Trabajaba en el negocio de refrigeración de un viejo amigo que no pagaba mucho, unos cuatrocientos dólares a la semana, y luego, en la noche, se iba a la escuela de inglés.
A veces, ya de regreso, con los codos apoyados en una mesa pequeña, escuchaba varios tracks para ejercitar la pronunciación o afinar el oído, o buscaba algún dato en Google tecleando solo con dos dedos, como si fuera un mecanógrafo disciplinado que en medio del caos transmite mensajes de vida o muerte desde el África profunda. Cada vez que mi padre marcaba una letra, miraba la pantalla para comprobar si la letra había salido. Demoraba insanas cantidades de tiempo en completar una palabra. La humanidad había depositado en él viejas maneras que de otro modo ya se hubieran perdido. Era como un cofre que mantenía ciertos gestos —la lentitud medieval de los copistas— a salvo de las nuevas costumbres. Con el alma empolvada, intentando aprender a los cincuenta años un idioma nuevo, era, mi padre, toda la nostalgia. Es probable que para ese entonces sus mejores horas fueran por la madrugada, cuando podía soñar en español.

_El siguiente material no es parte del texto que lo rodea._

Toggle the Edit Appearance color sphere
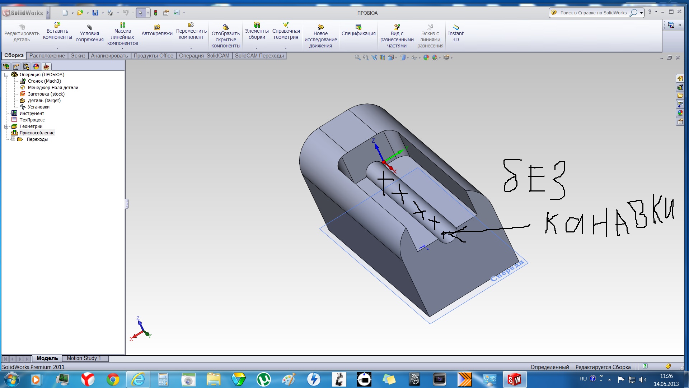689x388 pixels. tap(426, 57)
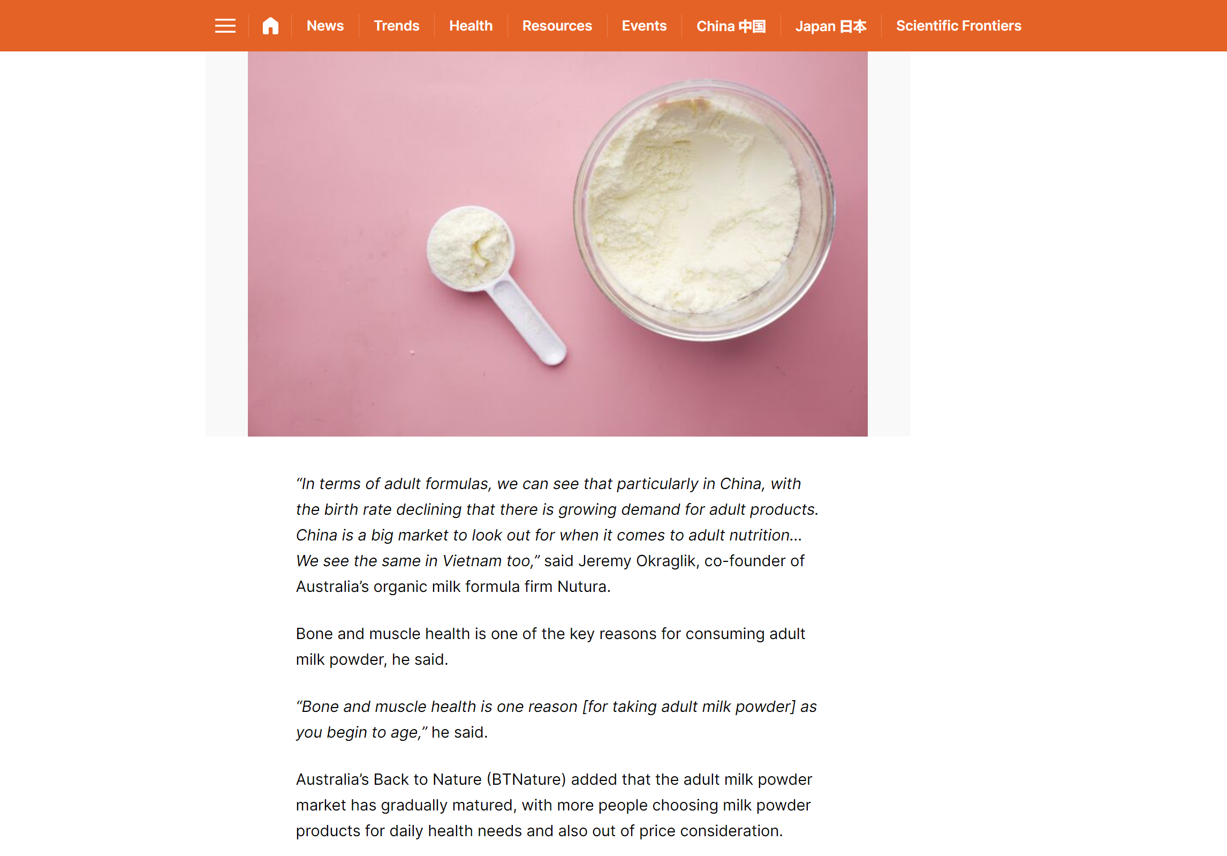Click the paragraph about key reasons for consuming
The image size is (1227, 856).
(550, 647)
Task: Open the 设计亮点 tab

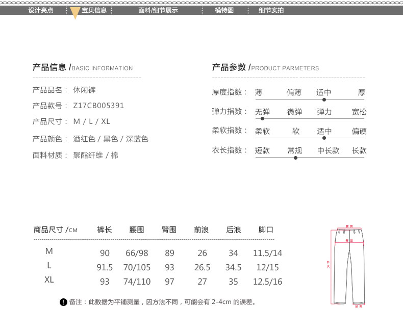Action: coord(41,10)
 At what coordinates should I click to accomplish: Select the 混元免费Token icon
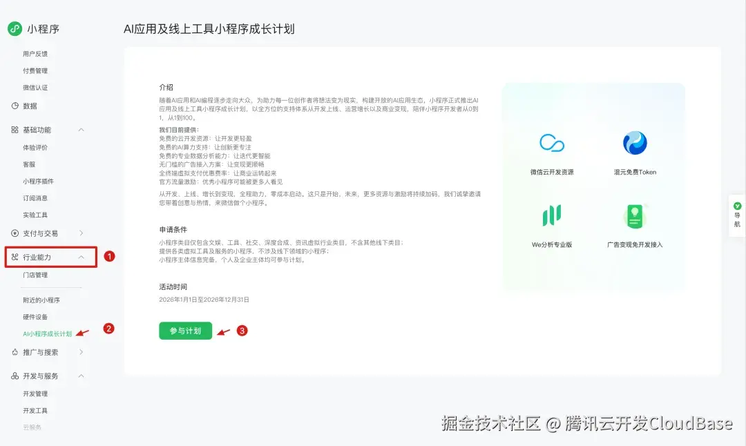635,143
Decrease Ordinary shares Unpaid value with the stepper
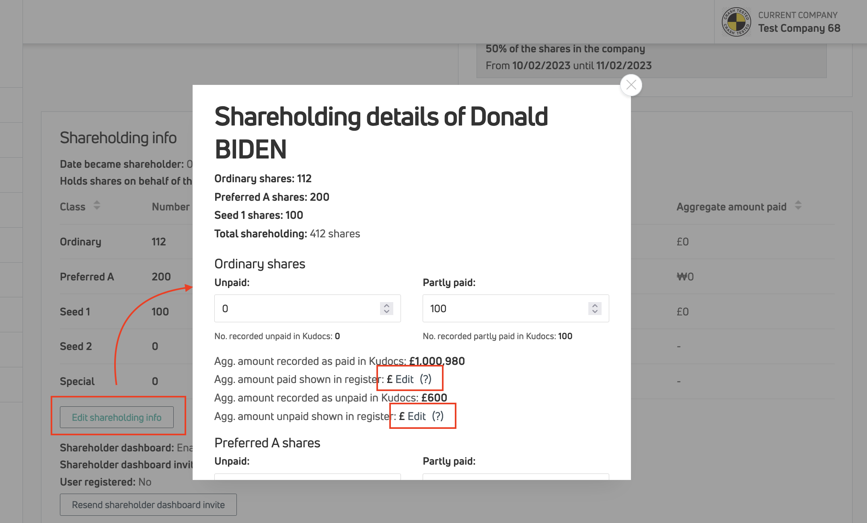This screenshot has height=523, width=867. [x=386, y=312]
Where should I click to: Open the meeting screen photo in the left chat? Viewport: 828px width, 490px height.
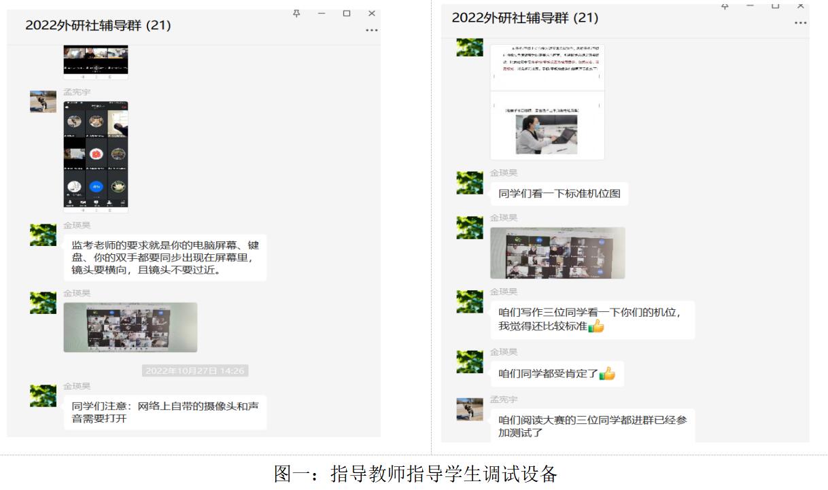pos(130,327)
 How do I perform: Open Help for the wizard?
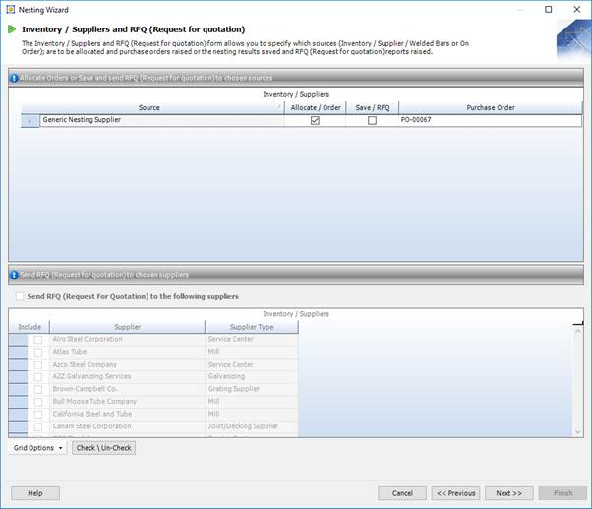click(35, 493)
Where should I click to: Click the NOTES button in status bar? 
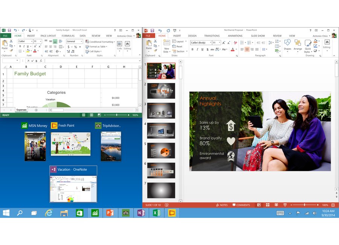[221, 205]
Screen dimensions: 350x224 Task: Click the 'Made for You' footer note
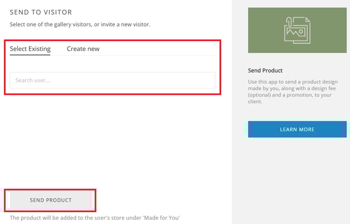pyautogui.click(x=95, y=218)
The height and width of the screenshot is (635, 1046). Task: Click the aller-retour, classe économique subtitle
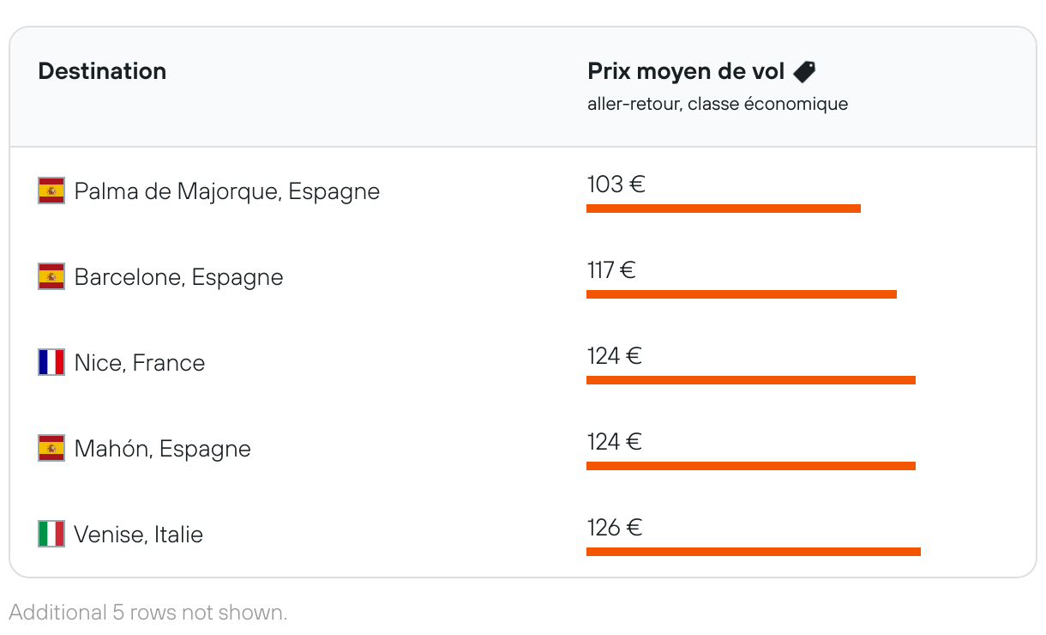(x=718, y=105)
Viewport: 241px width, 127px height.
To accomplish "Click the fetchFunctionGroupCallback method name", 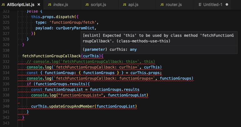I will (51, 56).
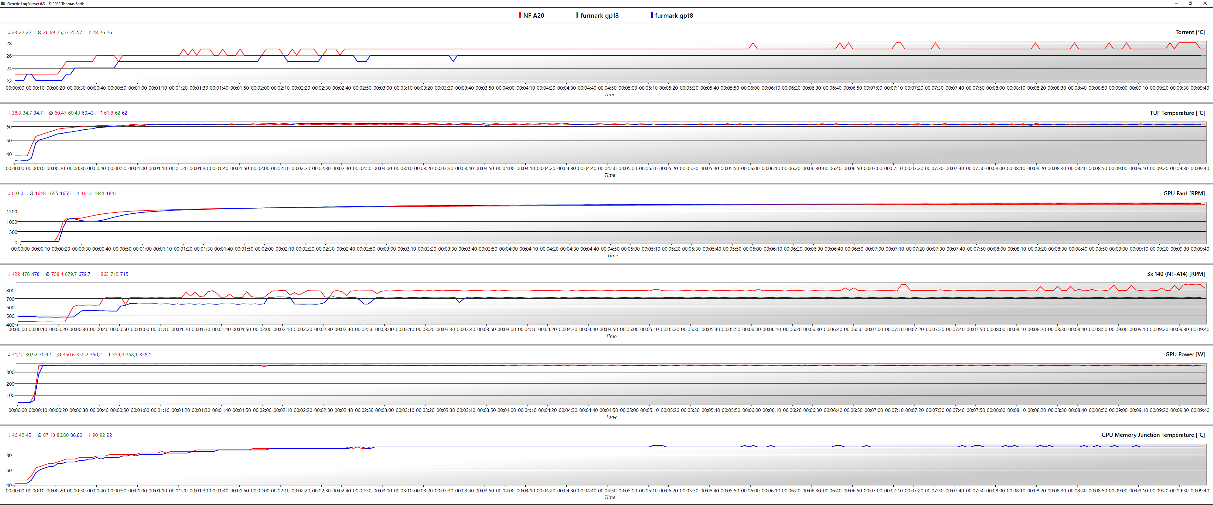
Task: Click the 3x 140 (NF-A14) [RPM] title
Action: coord(1175,274)
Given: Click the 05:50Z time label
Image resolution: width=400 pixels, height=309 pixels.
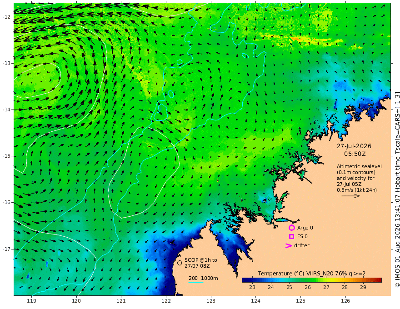Looking at the screenshot, I should tap(355, 154).
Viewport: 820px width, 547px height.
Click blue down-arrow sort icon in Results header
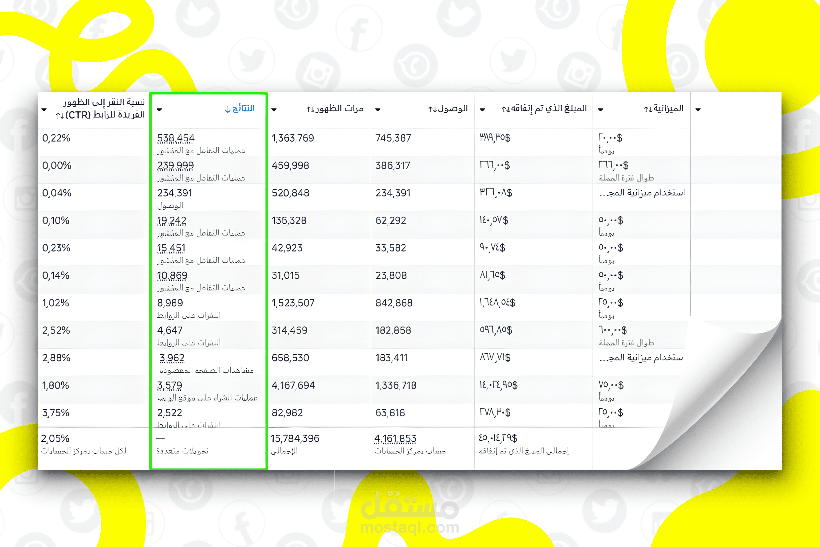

Pero mi asma había venido a entorpecerlas. Entonces, aunque yo quería pasar mi estancia juntos, le dije que sería mejor que me fuera a vivir a casa de una amiga, y que él me recogiera los domingos, o en su tiempo libre. Una semana después —durante la cual, por alguna razón, no supe de él— se apareció en la casa de la amiga donde yo pernoctaba y me dijo que tenía trabajo nuevo: tumbar cocos de los jardines de las casas y los espacios públicos de la ciudad, y luego venderlos al por mayor en Hialeah, el barrio cubano de Miami. Cuando me pidió que lo ayudara, dije que sí.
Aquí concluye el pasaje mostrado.